I'm fine with doing that in principle, I couldn't find any "x*()"
wrappers with different signatures. Yes, having the compiler complain
because you used a "void" return value would be nice.

I did have some vague notion that this might interact badly with
something in compat, i.e. if setenv() or unsetenv() was a fallback, but
I can't think now of why that wouldn't work...

>> I think it would be OK skip the NULL check of the "name" here for the
>> calls to die_errno(). Almost all of our setenv() callers are taking a
>> constant string hardcoded in the source as the first argument, and for
>> the rest we can probably assume they've done the NULL check
>> themselves. Even if they didn't, modern C libraries are forgiving
>> about it (e.g. glibc formatting it as "(null)"), on those that aren't,
>> well, we were about to die anyway. But let's include the check anyway
>> for good measure.
>
> This I think is a good call. I agree in practice that most times we'd be
> just fine to pass null to printf() (as we have seen from 88617d11f9
> (multi-pack-index: fix potential segfault without sub-command,
> 2021-07-19) ;)).
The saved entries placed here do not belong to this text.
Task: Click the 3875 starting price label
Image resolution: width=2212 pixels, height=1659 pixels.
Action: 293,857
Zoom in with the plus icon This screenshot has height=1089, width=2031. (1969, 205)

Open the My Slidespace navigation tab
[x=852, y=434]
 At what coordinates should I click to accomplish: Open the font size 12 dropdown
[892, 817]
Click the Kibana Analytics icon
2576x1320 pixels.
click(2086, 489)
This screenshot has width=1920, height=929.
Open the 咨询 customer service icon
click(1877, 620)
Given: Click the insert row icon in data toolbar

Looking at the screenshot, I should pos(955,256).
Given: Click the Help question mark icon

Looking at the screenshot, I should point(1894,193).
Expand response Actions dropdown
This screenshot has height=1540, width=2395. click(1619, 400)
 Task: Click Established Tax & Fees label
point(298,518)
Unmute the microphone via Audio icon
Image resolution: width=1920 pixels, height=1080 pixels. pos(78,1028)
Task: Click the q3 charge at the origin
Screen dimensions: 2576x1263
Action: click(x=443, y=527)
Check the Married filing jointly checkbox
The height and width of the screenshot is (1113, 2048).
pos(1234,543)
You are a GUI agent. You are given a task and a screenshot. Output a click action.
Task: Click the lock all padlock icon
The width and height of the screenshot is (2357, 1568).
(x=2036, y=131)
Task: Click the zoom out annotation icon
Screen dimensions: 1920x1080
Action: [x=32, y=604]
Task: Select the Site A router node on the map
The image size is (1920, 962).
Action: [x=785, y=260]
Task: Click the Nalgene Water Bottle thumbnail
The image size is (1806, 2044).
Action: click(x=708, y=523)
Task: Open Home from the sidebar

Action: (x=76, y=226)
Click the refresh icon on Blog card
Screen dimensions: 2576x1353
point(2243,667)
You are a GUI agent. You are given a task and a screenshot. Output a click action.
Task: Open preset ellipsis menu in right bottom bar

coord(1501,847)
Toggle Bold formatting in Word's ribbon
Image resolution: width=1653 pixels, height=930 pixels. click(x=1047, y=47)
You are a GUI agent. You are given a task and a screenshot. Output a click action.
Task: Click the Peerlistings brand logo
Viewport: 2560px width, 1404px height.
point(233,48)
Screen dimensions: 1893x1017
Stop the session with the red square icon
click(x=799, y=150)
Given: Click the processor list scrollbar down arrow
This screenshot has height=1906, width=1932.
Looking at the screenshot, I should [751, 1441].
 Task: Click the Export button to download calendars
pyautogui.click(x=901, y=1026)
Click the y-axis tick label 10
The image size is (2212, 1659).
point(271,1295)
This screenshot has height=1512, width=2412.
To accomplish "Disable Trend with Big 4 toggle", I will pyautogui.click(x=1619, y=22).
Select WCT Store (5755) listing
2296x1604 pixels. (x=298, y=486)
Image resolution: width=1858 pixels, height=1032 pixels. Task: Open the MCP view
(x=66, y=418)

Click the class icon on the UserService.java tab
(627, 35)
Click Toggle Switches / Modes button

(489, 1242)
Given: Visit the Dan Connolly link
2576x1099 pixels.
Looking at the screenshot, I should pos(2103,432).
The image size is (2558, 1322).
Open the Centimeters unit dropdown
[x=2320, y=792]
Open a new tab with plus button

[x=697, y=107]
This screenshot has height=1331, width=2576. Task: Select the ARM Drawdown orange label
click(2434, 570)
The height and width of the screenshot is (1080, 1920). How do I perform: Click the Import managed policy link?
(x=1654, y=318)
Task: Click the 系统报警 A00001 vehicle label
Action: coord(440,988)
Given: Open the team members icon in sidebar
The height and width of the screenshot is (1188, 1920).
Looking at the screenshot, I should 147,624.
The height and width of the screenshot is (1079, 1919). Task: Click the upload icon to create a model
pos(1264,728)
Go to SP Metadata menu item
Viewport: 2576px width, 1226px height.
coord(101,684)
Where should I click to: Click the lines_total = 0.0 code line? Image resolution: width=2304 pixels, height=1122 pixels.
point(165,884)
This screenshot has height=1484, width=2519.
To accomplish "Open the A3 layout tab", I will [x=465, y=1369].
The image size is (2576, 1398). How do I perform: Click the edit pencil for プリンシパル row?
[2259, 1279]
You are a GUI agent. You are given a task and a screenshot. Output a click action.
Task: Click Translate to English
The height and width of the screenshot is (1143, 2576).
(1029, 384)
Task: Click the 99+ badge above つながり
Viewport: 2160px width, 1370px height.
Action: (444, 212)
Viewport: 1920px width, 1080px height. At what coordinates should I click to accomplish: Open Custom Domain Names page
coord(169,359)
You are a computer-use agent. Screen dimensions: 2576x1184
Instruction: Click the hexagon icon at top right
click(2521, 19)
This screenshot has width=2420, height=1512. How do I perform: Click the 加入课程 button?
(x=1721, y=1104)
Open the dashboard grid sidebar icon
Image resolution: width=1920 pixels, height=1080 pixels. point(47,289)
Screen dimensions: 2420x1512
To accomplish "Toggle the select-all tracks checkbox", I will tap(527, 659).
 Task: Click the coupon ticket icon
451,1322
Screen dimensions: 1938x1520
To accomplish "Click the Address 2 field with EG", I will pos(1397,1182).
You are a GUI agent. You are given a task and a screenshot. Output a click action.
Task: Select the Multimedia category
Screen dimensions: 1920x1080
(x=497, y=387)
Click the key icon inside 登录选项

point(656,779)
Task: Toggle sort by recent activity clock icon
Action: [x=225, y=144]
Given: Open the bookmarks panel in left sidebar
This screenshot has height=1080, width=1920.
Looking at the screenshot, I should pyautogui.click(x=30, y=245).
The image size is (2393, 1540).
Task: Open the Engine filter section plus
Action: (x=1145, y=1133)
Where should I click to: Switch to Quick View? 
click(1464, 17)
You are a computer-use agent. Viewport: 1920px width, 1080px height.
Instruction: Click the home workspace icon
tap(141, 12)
But there's no reason to rely on risky assumptions when
> it's easy to avoid doing so.

*nod*

>> diff --git a/wrapper.c b/wrapper.c
>> index 7c6586af321..95f989260cd 100644
>> --- a/wrapper.c
>> +++ b/wrapper.c
>> @@ -145,6 +145,21 @@ void *xcalloc(size_t nmemb, size_t size)
>>  	return ret;
>>  }
>>
>> +int xsetenv(const char *name, const char *value, int overwrite)
>> +{
>> +	if (setenv(name, value, overwrite))
>> +		die_errno("setenv(%s, '%s', %d) failed", name ? name : "(null)",
>> +			  value, overwrite);
>> +	return 0;
>> +}
>> +
>> +int xunsetenv(const char *name)
>> +{
>> +	if (!unsetenv(name))
>> +		die_errno("unsetenv(%s) failed", name ? name : "(null)");
>> +	return 0;
>> +}
>> +
>
> For what it's worth, I find these new messages a little wordy. Maybe
> we should just sticky "could not (un)set %s"?

Sure, will change it.

I think I may have wanted to include the "overwrite" in the setenv() in
some way though, so you'd know if it failed because the libc call
"really" failed, v.s. we just had an existing value in the environment
and didn't set "overwrite".

But reading the docs again that won't work, since it'll succeed if it
can't write that key, i.e. the caller with overwrite=0 needs to
follow-up with a getenv() to see if their value or someone else's was
set (or more probably, they don't care, which is why they used
overwrite=0).

So it doesn't matter either way for xsetenv(), will make it less chatty.